In conclusion, Sweet's syndrome is characterised by acute onset of tender erythematous papules and plaques associated with fever, leucocytosis and elevated serum inflammatory markers. Histologically, there is characteristic dense perivascular neutrophilic infiltrate and oedema. It is strongly associated with underlying malignancy, infections, autoimmune diseases and drug use. The diagnosis of Sweet's syndrome should prompt the search of underlying associated conditions. The condition responds well to the use of systemic steroid and has a good overall prognosis.

References

1. Sweet RD. An acute febrile neutrophilic dermatosis. Br J Dermatol 1964;76:349-56.

2. Whittle CH, Beck GA, Champion RH. Recurrent neutrophilic dermatosis of the face − a variant of Sweet's syndrome. Br J Dermatol 1968;80:806-10.

3. Moschella SL, Davis MD. Neutrophilic Dermatosis. In Bolognia JL, Jorizzo JL, & Schaffer JV eds. Dermatology, 3rd ed. Elsevier 2012:423-8.

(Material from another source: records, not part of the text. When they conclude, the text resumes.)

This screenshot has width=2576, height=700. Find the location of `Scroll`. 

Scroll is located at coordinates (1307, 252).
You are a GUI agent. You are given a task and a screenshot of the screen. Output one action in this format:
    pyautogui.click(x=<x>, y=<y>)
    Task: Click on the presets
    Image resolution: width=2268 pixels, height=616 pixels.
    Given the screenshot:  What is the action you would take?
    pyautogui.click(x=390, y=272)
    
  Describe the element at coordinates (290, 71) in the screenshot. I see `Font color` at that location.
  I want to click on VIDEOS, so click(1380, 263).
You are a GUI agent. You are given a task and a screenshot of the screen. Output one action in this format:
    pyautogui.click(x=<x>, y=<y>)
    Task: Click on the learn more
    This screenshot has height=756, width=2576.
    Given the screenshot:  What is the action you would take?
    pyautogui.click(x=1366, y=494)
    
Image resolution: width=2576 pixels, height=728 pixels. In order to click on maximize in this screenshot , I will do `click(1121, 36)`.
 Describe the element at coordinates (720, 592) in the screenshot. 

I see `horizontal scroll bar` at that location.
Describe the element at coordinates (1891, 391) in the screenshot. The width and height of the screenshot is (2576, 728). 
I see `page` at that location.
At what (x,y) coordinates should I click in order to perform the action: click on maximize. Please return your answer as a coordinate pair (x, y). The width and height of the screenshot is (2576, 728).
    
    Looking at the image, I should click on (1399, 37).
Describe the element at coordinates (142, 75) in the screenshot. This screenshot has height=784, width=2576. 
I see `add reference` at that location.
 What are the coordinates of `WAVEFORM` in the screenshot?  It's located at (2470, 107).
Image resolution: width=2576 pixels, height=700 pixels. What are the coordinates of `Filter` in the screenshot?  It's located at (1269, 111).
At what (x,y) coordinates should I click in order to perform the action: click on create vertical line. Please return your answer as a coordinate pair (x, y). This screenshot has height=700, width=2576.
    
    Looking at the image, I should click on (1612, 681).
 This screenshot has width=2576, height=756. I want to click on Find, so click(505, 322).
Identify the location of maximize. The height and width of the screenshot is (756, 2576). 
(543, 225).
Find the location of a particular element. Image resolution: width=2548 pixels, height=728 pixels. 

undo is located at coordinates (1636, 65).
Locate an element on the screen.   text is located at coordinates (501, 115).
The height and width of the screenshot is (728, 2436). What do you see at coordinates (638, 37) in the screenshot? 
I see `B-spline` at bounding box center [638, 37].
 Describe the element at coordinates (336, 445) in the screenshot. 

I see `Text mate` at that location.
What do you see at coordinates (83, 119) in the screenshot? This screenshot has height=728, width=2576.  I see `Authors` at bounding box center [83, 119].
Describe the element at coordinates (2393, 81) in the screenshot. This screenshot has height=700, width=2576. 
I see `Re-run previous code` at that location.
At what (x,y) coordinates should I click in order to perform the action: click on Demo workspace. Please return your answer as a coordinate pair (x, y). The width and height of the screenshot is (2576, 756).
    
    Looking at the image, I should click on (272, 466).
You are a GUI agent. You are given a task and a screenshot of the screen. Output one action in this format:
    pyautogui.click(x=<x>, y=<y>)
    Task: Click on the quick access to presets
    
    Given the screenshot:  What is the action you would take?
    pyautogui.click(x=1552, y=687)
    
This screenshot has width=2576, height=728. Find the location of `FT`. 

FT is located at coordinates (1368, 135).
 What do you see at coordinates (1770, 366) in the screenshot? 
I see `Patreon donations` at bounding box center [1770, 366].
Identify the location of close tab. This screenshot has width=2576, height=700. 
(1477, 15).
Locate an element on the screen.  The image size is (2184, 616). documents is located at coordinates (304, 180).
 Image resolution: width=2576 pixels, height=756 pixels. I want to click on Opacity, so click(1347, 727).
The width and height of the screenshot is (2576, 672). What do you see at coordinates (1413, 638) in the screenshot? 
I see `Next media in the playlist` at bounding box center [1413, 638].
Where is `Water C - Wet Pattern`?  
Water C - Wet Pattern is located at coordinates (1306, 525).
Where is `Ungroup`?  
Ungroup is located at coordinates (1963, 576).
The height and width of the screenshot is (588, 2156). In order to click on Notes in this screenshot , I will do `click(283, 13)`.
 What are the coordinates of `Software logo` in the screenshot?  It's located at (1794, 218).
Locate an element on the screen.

4. Fazili T, Duncan D, Wani L. Sweet's syndrome. Am J Med 2010;123:694-9.

5. Buck T, Gonalez LM, Lambert WC, Schwartz RA. Sweet's syndrome and haematological disorders, a review and reappraisal. Int J Dermatol 2008;47:775-82.

6. Requena L, Kutzner H, Palmedo G, Pascual M, Fernandez-Herrera J, Fraga J, et al. Histiocytoid Sweet's syndrome: a dermal infiltration of immature neutrophilic granulocytes. Arch Dermatol 2005;141:834-42.

7. Abbas O, Kibbi AG, Rubeiz N. Sweet's syndrome: a retrospective study of clinical and histologic features of 44 cases from a tertiary center. Int J Dermatol 2010;49:1244-9.

8. Tabanlioglu D, Boztepe G, Erkin G, Gokoz O, Karaduman A. Sweet's syndrome and erythema nodosum: a companionship or a spectrum? − a case report and review of the literature. Int J Dermatol 2010;49:62-6.

9. Uhara H, Saida T, Nakazawa H, Ito T. Neutrophilic dermatosis with acute myeloid leukemia associated with an increase of serum colony stimulating factor. J Am Acad Dermatol 2008;59:S10-2.

10. Dabade TS, Davis MD. Diagnosis and treatment of the neutrophilic dermatoses (pyoderma gangrenosum, Sweet's syndrome). Dermatol Ther 2011;24:273-84.